Шнабель был на высоте положения. Он с
большим шиком начал играть цирковую польку,
Кройт и я присоединились. "Валяйте, - подбодрял
он нас, - ведь это же как на рыбном рынке".
Беспорядок в зале завершился общим
хохотом, и водевильная атмосфера исчезла так же
внезапно, как и возникла. Через несколько минут
мы уже были готовы начать. Наша певица-чтица
Мария Гутхейль-Шодер, очевидно, не сразу пришла в
себя после неожиданного инцидента - вначале она,
казалось, онемела. Но вскоре мы нашли верный тон
и, избежав опасности чрезмерно отшлифованного
исполнения (что часто привносит скуку), не
утратили непосредственности.
"Лунного Пьеро" встретили с
энтузиазмом, но причина беспорядка в зале так и
осталась тайной. Позже Сезар Серчингер,
рецензируя это событие, назвал его "Битвой в
Певческой академии". Однако суть дела для меня
так и не прояснилась.
Вместе с состоявшимся концертом
исчезли чудесные часы репетиций, речи Шнабеля,
бутерброды и чай. Эти дни оставили по себе такое
воспоминание, словно я побывал в родной семье.

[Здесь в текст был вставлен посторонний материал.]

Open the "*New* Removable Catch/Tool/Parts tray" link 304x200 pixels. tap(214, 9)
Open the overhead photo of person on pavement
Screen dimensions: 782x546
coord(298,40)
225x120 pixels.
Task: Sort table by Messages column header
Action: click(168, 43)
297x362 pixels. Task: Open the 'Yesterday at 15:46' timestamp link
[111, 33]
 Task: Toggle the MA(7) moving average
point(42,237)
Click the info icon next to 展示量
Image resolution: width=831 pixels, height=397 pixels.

Снова очутившись в одиночестве, я скучал.
Спустя несколько недель пришло письмо
от Бозе: он просил меня явиться в филармонию с
виолончелью. Когда я пришел, Бозе возбужденно
объяснил, что хотя сезон оркестра уже начался, он
столько наговорил обо мне коллегам и
Фуртвенглеру, что меня хотели бы послушать.
Представ перед Фуртвенглером и
Берлинским филармоническим оркестром, я лишь
смутно ощущал всю важность момента. Вместо того,
чтобы подумать, что же сыграть, я уставился на
ложу Ландекера, где ночевал и откуда на следующий
день слушал этот же оркестр и этого же дирижера.
Должно быть, мое мечтательно-отсутствующее
настроение заметили, потому что я услышал голос
Фуртвенглера. "Ну, что там с ним? Это сразу
вернуло меня к действительности, и я сыграл
концерт Шумана, часть из концерта Дворжака,
фрагменты из "Дон-Кихота" Рихарда Штрауса,
Баха, отрывки из симфонических произведений.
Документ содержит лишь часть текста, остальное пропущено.